Treasury bills fell at the government's weekly auction yesterday, for the second time in the past four weeks.

The government sold $4.3 billion of 3-month bills at an average discount of 15.235 percent, down from 15.674 percent a week earlier.

The government also sold $4.3 billion worth of 6-month bills at an average discount of 15.122 percent, down from 15.571 percent a week ago.

For the 26-week bills, the Treasury recieved $9.16 billion in tenders and accepted $4.3 billion at returns ranging from 15.098 percent to 15.138 percent, including $901.2 million of non-competitive tenders at the average return. The Treasury accepted 58 percent of the tenders at the highest return. The average price was 92.355 percent.

The rates are the lowest since July 27, when 13-week bills yeilded 15.065 percent and 26-week bills yeilded 14.790 percent.

The new 6-month T-bill rate, plus a guarter of a percentage point, is 15.372 percent. The current interest ceiling for these certificates is 15.821 percent.

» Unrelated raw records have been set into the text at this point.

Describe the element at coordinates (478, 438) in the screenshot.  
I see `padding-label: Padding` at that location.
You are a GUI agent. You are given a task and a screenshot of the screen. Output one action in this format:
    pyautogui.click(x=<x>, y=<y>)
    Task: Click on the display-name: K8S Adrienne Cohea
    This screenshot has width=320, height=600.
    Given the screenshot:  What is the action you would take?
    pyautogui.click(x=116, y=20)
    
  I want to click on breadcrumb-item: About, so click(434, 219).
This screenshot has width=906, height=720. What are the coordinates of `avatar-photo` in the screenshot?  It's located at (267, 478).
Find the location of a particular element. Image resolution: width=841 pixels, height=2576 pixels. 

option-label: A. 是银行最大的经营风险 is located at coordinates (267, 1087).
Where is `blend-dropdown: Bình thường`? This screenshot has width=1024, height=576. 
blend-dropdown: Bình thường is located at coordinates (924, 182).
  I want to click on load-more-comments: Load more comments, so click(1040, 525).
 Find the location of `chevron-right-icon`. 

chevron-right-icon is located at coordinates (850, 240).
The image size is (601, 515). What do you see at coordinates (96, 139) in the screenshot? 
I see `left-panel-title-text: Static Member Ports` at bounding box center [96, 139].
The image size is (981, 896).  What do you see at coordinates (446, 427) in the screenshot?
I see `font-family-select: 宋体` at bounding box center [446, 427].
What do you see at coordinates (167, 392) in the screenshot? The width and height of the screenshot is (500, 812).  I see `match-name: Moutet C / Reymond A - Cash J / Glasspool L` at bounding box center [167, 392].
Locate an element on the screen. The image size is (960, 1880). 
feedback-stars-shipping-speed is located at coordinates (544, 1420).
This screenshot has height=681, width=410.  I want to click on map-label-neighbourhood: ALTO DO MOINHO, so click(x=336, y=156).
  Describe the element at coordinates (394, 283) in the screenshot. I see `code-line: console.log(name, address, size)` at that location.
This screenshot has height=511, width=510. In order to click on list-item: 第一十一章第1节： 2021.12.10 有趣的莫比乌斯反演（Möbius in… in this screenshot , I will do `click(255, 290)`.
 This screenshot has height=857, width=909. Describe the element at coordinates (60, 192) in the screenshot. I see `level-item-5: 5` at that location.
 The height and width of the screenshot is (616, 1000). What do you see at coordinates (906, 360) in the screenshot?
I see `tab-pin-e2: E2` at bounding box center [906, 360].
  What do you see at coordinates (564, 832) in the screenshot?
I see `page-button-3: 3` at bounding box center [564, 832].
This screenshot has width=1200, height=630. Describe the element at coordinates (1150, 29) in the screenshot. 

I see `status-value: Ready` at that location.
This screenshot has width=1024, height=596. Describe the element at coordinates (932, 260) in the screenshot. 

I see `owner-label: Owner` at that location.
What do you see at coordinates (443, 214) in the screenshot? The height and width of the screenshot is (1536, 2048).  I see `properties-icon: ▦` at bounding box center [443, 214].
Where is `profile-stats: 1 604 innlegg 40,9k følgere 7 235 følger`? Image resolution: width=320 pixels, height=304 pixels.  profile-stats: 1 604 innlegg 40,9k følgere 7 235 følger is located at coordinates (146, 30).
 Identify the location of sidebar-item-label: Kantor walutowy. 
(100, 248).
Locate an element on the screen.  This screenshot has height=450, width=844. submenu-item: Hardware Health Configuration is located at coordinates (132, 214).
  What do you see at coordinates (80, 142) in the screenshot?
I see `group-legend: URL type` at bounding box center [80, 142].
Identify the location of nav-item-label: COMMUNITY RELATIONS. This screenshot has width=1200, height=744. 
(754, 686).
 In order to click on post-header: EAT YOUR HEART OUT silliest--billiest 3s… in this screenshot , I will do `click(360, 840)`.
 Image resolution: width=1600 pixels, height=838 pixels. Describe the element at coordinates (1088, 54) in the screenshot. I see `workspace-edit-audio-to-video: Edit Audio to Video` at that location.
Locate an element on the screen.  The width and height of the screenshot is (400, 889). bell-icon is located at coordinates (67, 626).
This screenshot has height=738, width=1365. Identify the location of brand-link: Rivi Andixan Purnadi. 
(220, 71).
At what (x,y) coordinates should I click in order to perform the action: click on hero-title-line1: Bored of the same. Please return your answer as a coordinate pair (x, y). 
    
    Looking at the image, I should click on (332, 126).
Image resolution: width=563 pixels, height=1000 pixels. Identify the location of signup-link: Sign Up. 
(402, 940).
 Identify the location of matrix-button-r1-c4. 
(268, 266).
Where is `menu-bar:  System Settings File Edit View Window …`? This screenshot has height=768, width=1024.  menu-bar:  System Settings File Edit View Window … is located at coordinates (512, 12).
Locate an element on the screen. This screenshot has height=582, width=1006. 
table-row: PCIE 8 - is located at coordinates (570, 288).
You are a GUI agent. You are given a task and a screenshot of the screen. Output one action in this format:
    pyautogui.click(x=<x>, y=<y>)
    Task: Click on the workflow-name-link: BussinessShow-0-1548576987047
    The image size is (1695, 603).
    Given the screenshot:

The ceiling rate for 2 1/2-year "Small Savers" certificates, available denominations as small as $500, was freed from its former lower levels on Aug. 1 in a government deregulatory action. The rate, now pegged to that for comparable Treasury securities, is 15.80 percent at thrift institutions and 15.55 at commercial banks.

The latest Treasury bill auction will raise 450 million in new cash for the Treasury after maturing bills are paid off.